Begriffe wie "Endlösung" und "Gaskammer" fehlen vollständig
An zahlreichen Stellen erzählt die Fälschung demnach, wie sich ein vermeintlicher Hitler um eine wohlwollende Lösung für die Juden einsetzt. Zu einem Zeitpunkt, an dem der Holocaust längst entfesselt war, schreibt der fiktive Hitler, die Juden sollten zur schnellen Auswanderung bewegt werden - oder ihnen ein "sicherer Landstrich in den besetzten Gebieten" gesucht werden. Nach NDR-Angaben konnte die Handschrift der gefälschten Tagebücher mithilfe einer künstlichen Intelligenz lesbar und recherchierbar gemacht werden. Dabei zeige sich, dass sämtliche Begriffe des Holocausts nicht vorkommen. Schlagwörter wie "Endlösung" oder "Gaskammer" fehlen vollständig.

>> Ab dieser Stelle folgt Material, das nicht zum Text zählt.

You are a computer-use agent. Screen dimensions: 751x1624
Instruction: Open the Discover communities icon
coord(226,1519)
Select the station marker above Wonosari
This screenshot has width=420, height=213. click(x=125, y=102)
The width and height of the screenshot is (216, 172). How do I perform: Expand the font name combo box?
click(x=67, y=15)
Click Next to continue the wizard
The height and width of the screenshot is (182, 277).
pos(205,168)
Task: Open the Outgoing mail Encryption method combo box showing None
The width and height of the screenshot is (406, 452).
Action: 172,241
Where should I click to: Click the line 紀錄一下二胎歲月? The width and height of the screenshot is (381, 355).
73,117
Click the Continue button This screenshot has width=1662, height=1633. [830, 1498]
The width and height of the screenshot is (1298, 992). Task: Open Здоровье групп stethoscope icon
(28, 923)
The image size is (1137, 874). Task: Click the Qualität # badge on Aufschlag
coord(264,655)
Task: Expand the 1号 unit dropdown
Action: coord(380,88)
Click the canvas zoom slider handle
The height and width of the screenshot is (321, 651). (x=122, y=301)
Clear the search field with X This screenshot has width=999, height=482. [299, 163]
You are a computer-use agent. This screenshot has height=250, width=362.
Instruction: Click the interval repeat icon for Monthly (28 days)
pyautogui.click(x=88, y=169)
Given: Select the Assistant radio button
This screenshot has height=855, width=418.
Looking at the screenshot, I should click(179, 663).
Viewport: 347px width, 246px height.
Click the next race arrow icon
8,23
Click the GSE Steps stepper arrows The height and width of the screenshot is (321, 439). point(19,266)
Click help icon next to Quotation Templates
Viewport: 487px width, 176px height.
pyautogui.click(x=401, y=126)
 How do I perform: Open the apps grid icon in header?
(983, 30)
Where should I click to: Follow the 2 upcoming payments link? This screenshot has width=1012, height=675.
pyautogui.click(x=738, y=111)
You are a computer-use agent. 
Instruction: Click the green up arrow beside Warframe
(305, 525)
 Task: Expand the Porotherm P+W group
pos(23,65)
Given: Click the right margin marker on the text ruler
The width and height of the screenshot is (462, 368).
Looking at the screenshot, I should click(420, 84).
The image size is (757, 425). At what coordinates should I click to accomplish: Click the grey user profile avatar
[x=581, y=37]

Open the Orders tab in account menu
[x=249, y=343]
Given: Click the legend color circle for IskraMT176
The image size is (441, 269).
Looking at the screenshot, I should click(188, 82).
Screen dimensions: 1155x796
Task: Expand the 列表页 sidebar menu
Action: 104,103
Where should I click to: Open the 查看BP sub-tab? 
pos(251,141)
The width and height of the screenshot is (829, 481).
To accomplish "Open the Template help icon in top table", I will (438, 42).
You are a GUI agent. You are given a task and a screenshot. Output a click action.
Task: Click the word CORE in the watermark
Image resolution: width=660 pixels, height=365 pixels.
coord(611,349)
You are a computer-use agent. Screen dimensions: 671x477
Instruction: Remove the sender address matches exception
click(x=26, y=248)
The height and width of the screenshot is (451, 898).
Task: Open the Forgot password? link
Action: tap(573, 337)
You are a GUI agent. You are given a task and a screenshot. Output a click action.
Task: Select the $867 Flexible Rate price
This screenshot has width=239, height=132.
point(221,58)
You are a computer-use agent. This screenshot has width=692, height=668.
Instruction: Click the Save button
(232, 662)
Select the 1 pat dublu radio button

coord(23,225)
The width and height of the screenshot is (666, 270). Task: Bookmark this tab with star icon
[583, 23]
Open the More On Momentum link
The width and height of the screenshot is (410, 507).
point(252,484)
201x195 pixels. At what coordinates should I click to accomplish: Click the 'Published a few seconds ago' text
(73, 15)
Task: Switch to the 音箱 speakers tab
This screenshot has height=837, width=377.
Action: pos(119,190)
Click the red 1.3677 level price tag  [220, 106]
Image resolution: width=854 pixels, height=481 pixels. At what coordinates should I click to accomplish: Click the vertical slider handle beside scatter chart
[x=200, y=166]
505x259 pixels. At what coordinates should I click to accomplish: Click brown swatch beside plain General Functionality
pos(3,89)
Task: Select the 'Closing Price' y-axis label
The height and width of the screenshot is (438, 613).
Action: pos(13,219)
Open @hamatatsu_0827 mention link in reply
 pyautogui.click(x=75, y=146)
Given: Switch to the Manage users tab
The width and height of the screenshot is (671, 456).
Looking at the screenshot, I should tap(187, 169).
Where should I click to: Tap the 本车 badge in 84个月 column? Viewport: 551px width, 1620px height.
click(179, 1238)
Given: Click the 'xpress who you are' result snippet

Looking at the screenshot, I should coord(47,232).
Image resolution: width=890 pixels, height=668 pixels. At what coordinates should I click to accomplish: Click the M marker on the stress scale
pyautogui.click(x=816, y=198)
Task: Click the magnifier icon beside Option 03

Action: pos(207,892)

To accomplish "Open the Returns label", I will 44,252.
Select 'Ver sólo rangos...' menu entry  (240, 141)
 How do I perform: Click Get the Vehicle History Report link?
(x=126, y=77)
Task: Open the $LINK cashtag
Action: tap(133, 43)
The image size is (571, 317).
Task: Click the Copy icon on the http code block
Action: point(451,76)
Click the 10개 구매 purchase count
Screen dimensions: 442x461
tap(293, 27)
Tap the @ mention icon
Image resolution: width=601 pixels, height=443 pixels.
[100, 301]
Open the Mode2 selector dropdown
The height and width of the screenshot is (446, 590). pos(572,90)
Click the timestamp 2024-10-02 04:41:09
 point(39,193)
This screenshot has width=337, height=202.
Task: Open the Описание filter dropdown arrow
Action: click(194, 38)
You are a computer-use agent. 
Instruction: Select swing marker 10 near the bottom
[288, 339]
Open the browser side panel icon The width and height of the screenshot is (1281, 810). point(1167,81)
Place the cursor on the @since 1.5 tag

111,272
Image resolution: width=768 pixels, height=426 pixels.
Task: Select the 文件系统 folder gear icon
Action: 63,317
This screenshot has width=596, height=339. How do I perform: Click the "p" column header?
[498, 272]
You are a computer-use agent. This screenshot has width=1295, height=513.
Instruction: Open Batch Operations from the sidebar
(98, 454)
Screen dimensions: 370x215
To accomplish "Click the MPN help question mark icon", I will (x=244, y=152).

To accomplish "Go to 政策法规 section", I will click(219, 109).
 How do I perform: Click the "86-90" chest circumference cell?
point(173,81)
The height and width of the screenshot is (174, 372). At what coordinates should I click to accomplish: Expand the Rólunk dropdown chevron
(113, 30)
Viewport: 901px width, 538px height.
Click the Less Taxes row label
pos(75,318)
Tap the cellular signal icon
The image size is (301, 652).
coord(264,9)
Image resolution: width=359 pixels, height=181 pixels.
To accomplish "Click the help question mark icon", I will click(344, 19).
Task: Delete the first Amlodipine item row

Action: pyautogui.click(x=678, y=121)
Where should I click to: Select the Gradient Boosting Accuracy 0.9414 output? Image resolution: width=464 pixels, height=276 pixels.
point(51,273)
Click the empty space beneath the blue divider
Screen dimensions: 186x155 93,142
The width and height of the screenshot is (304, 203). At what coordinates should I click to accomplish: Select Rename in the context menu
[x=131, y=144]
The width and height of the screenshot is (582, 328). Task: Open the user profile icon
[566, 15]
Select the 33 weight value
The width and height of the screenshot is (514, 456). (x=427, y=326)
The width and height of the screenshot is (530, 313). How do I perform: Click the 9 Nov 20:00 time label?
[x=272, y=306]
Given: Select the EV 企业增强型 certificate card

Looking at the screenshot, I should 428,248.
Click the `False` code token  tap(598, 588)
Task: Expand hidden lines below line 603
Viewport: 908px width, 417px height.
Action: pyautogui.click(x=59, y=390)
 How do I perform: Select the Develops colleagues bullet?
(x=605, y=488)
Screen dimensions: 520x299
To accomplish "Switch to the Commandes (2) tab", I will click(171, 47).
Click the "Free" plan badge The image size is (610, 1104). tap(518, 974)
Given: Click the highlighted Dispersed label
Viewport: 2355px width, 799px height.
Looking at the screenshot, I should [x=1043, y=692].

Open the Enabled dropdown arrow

Nach NDR-Angaben liegen die Originalbände der gefälschten Tagebücher gesperrt in einem Safe des Hamburger Verlags Gruner + Jahr. Dem NDR-Projekt liegen Kopien der Tagebücher zugrunde. Eine 2013 vom Stern zugesagte Freigabe der Originale an das Bundesarchiv sei bis heute nicht erfolgt. Die Tagebücher sollen ab dem frühen Donnerstagabend auf der NDR-Webseite zugänglich sein.